▶ [Exercise goal] Write out, word for word, every line in the data below from the one containing "The height and width of the screenshot is (1024, 1278)." to the one containing "This screenshot has height=424, width=451.", both of them included.

Dataset entries:
************

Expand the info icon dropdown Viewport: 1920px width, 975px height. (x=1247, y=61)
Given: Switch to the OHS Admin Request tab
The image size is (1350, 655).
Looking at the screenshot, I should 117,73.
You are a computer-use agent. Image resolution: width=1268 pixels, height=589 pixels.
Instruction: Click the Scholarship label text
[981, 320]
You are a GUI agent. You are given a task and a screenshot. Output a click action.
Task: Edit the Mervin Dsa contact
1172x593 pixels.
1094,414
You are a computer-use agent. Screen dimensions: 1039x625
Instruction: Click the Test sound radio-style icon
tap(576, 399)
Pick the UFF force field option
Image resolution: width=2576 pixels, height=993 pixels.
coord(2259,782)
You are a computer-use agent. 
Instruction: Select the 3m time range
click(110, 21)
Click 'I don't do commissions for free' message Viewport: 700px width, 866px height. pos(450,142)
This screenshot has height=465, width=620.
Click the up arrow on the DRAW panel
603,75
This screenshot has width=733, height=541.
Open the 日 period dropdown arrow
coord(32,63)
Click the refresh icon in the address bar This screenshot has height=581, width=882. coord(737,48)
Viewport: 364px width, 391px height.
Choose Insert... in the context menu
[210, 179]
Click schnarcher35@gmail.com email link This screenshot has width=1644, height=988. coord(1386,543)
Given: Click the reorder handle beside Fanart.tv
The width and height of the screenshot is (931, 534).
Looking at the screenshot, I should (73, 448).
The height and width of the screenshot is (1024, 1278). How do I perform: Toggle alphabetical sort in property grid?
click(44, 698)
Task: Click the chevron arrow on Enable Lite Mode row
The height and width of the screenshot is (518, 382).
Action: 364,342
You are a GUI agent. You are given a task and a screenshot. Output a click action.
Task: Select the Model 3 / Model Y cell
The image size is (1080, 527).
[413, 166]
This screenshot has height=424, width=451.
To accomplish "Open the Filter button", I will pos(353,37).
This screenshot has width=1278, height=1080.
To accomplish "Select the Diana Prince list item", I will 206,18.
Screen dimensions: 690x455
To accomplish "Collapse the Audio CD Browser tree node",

************

▶ [Response to this task]
The height and width of the screenshot is (1024, 1278). How do I perform: Toggle alphabetical sort in property grid?
click(44, 698)
Task: Click the chevron arrow on Enable Lite Mode row
The height and width of the screenshot is (518, 382).
Action: 364,342
You are a GUI agent. You are given a task and a screenshot. Output a click action.
Task: Select the Model 3 / Model Y cell
The image size is (1080, 527).
[413, 166]
This screenshot has height=424, width=451.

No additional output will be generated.